I lead the strategic design process of Ascension Identity that begins from understanding problems, defining product scope, visualizing ideas to developing execution. We want to build a central identity management system, which will enable users to easily access Ascension resources by using one set of credentials.
“Commit ourselves to serving all people with special attention on those who are poor and vulnerable.”
My Role & Design Process
I am part of the pitch team and responsible for strategic experience and design of web and iOS applications. The design process of this product is illustrated by the following graph. I lead the UX workflow (from step 1 to step 7), including producing all major deliverables and communicating internally with Product Manager, Business Analyst, UX Researcher, Communication Designer, and Developer.
Goal: A single approach to authenticate and authorize users to all Ascension apps.
Allow people to log in to all Ascension applications in only one, easy, and secure approach.
Simplize and centralize the Identity management system.
Authorization, Role management, Delegation, Multi-factor authentication, Single Sign On, Support Center
Ascension ID needs to support 300+ apps and authenticate thousands and hundreds of clinicians, patients, and other users. After coordinating the timeline with different teams, we decided to focus on Surgical Tracker as a short-term roadmap. Building fundamental experience for frontline medical personnels is an important starting point from development perspectives and it also meets Ascension's product strategy.
My Approach: Focusing on features Goals
The Objectives and Key Results (OKRs) of this product have been defined when I joined the team. One of my missions is linking user journey maps and service blueprints to our OKRs.
By going through the journey maps and the service blueprints, I am able to work with the product manager and the leadership to ensure each of features we provide ties to our product strategy and has the best interests of users in mind.
To avoid jumping into solutions too early, I firstly did research to define personas and figured out how Ascension ID should support the users of Surgical Tracker. By referring to the persona, I have a better understanding of users’ needs and expectations. According to my research, I recognized the main requirements that can be divided into two types: "Scheduler Authentication" and "Manager Authorization".
In order to provide better engagement with the persona and see them as ‘real’, I created a storyboard to illustrate the interaction between Office Scheduler, Office Manager, and Ascension ID.
Based on the stories from the persona, a flowchart was created to demonstrate a main structure and contents of this product.

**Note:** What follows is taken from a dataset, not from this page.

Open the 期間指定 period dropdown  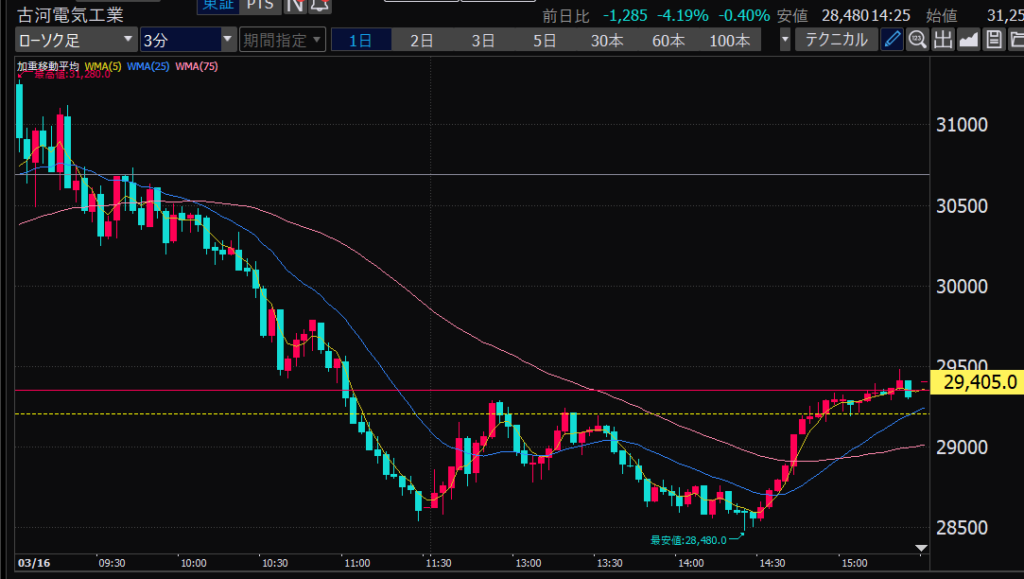click(x=283, y=40)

To ensure all stakeholders are on the same page about the scope of Ascension ID and feasibility of those features we proposed, the Surgical Tracker team was closely involved in this stage.
In the flowchart, the main features are a map with Point of Interests (POIs), actions, and behaviors of these three types of users - Office Scheduler, Administrator, and Surgical Director.
By visually seeing the persona, storyboard, and user flow, people tend to consider users during the development process and are motivated to create something meaningful. Besides, it also helps product teams prioritize feature requests based on how features address primary persona in the user flow. This approach doubtlessly benefits both the product and the teams virtually and physically
Flow Chart & Wireframe
From a basic function, I designed wireframes of user registration flow based on the personas and stories I had.
Improving Design With Critique
There is a saying, “Your first idea might be your worst idea.” As a reminder, I like to have design critiques regularly and frequently. I always obtain a better result after seriously reconsidering design feedback from PM and BA, and technical perspectives of development feasibility from developers.
“Feedback is the breakfast of champions.”
This iteration process provides the development team some certainty that their efforts are being focused on adding value to users. In addition, it also helps my designs establish a greater clarity for understanding product requirements and features in development lifecycles.
In wireframes, all discussed features were translated into screen-by-screen solutions with a logical flow. In the following graph, blue lines stand for moving forwards and red lines indicate going backwards. By following lines, I reviewed the entire user experience from an user’s perspective and ensured this flow makes sense for real users.
The clickable prototype was created by Invision. It is used as a mechanism to test design concepts and to get feedback earlier and quicker so that I could make improvements on my designs. It also helped me communicate with developers about the unconventional transitions designed in the product.